■ **Stated problem 1**
Transcribe the rows that start with the line containing "Screen dimensions: 1234x823" and run through the end of the rows. Leave the pictures out of your answer.

■ **Passage given**
+===+
Jeffrey Lee appeals a judgment and sentence imposed after his admitted violation of probation 1 and open plea to the court. He raises four issues for our consideration. We find merit in the third issue, in which he argues that the trial court erred in denying his request for a downward departure because the trial court misunderstood that it had discretion to impose a prison sentence lower than the lowest permissible sentence under the Criminal Punishment Code.
During sentencing, the State informed the trial court that the lowest permissible sentence under the Criminal Punishment Code was 77.475 months. Lee moved for a downward departure, asking the court to again reinstate probation. Alternatively, he requested a prison sentence of less than 77.475 months.
THE COURT: I hate this for you, sir, I do, but I don't think it's appropriate to put you back on probation yet another time. And I know that's your request, but I don't think it is.
+===+
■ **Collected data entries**
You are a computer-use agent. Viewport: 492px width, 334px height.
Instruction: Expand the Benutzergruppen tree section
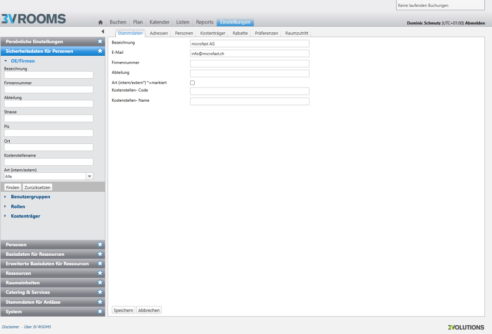pos(30,197)
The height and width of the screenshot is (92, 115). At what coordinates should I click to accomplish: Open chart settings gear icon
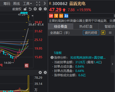tap(45, 9)
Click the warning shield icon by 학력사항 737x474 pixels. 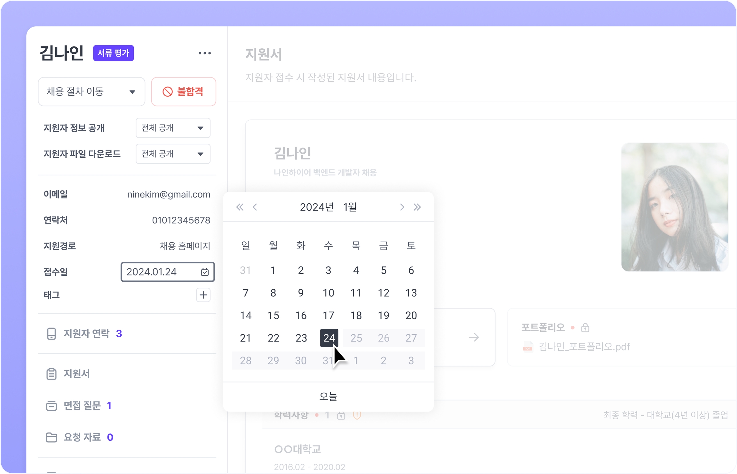pyautogui.click(x=357, y=415)
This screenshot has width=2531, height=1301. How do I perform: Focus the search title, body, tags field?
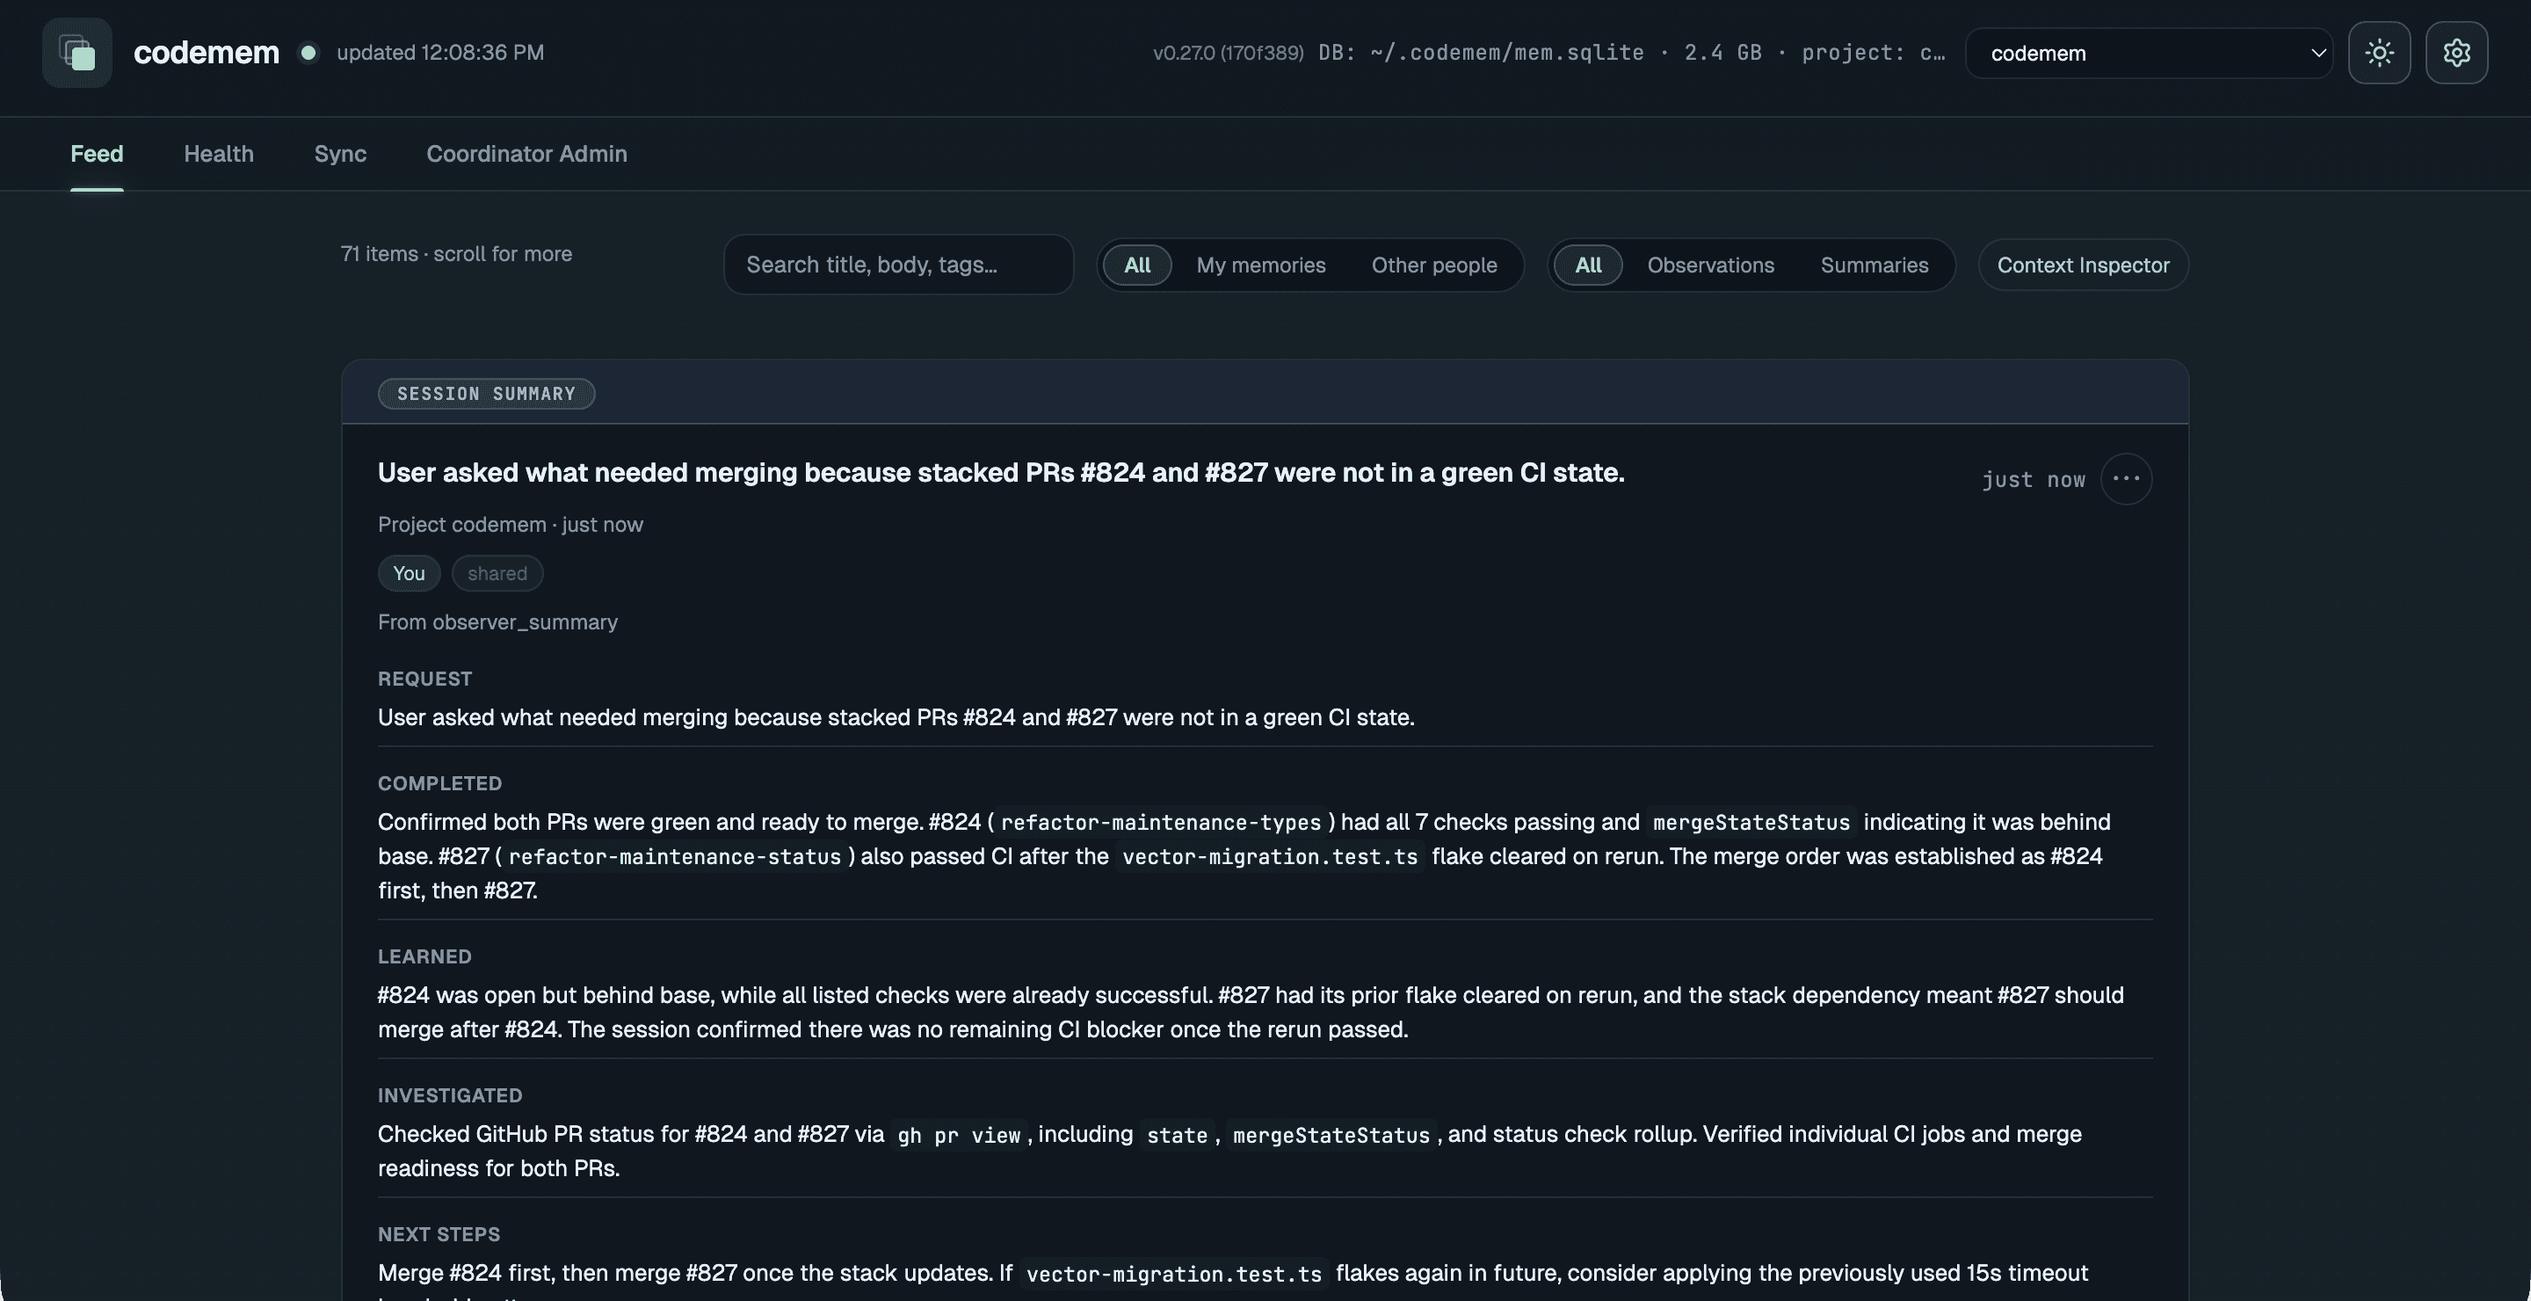pos(898,264)
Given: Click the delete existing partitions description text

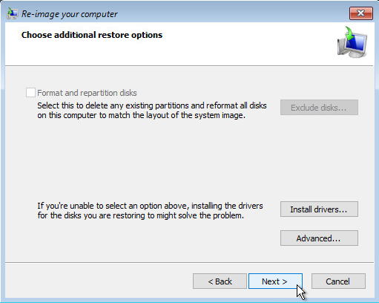Looking at the screenshot, I should click(152, 111).
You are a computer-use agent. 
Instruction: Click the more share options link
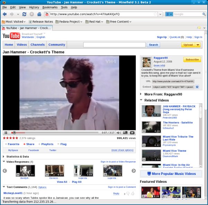(122, 150)
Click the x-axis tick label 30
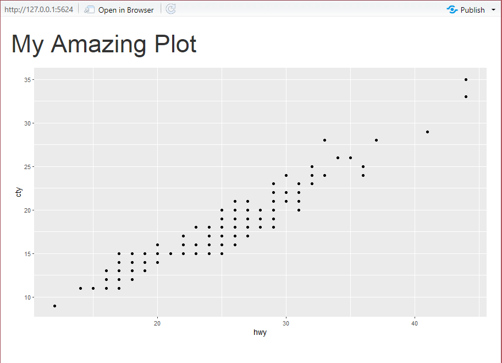The width and height of the screenshot is (502, 363). (286, 323)
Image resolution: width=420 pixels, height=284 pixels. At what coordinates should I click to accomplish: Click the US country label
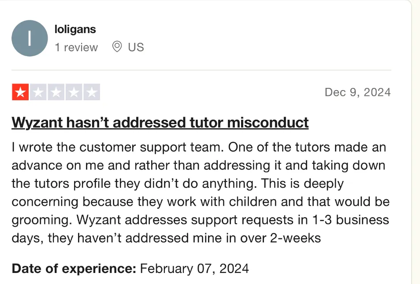136,47
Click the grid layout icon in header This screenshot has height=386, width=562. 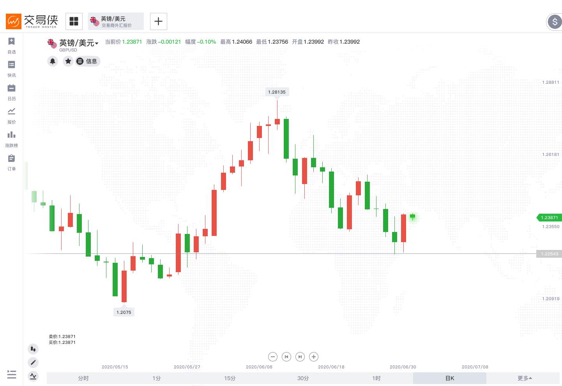(x=74, y=21)
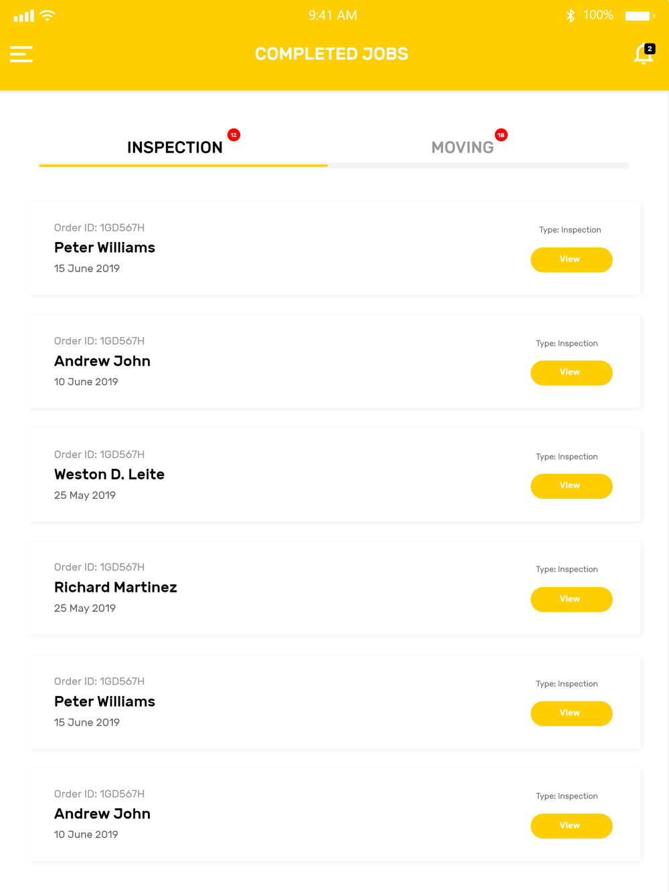
Task: Click the COMPLETED JOBS header title
Action: 332,54
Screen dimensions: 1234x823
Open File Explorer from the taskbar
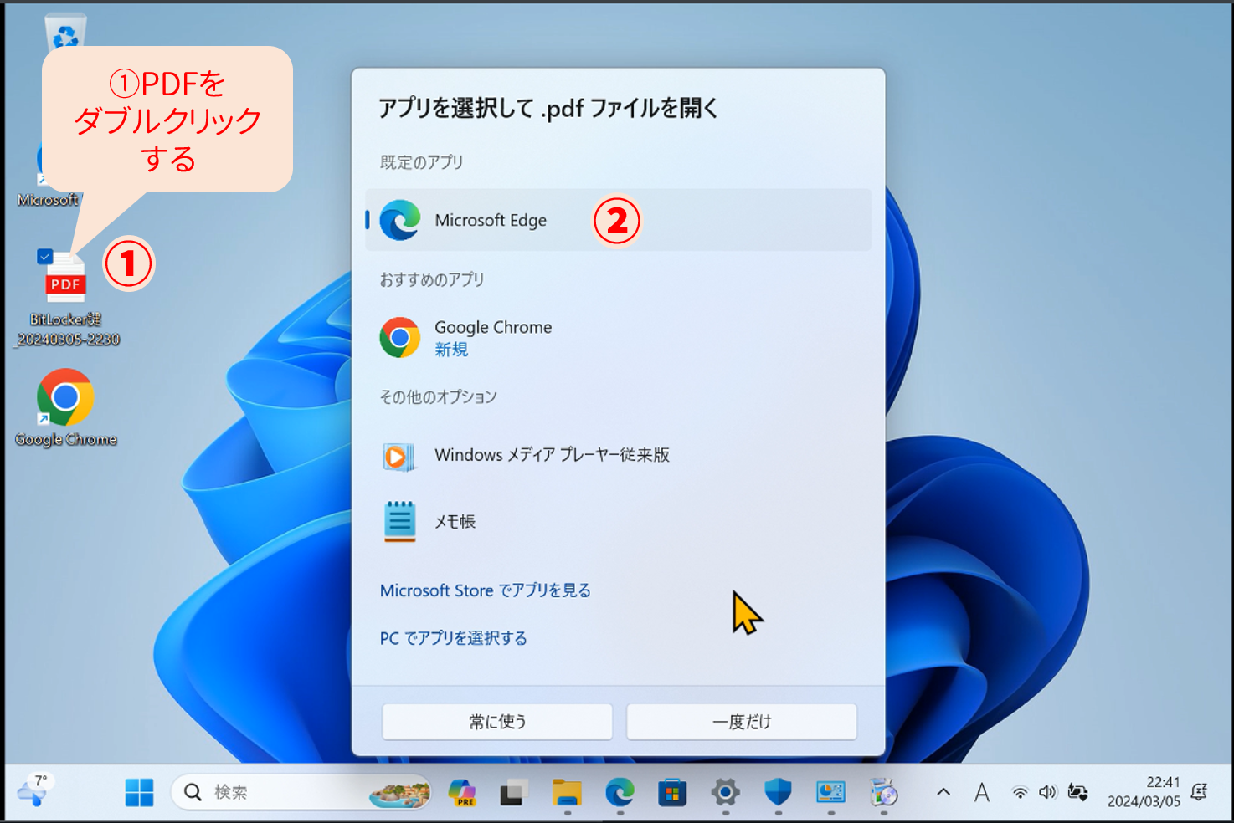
+===+
■ **Stated problem 2**
Restate word for word the part of the sentencing appeal passage that opens with the words "Jeffrey Lee appeals" and closes with "Criminal Punishment Code.".

■ **Complete answer 1**
Screen dimensions: 1234x823
Open File Explorer from the taskbar

■ **Complete answer 2**
Jeffrey Lee appeals a judgment and sentence imposed after his admitted violation of probation 1 and open plea to the court. He raises four issues for our consideration. We find merit in the third issue, in which he argues that the trial court erred in denying his request for a downward departure because the trial court misunderstood that it had discretion to impose a prison sentence lower than the lowest permissible sentence under the Criminal Punishment Code.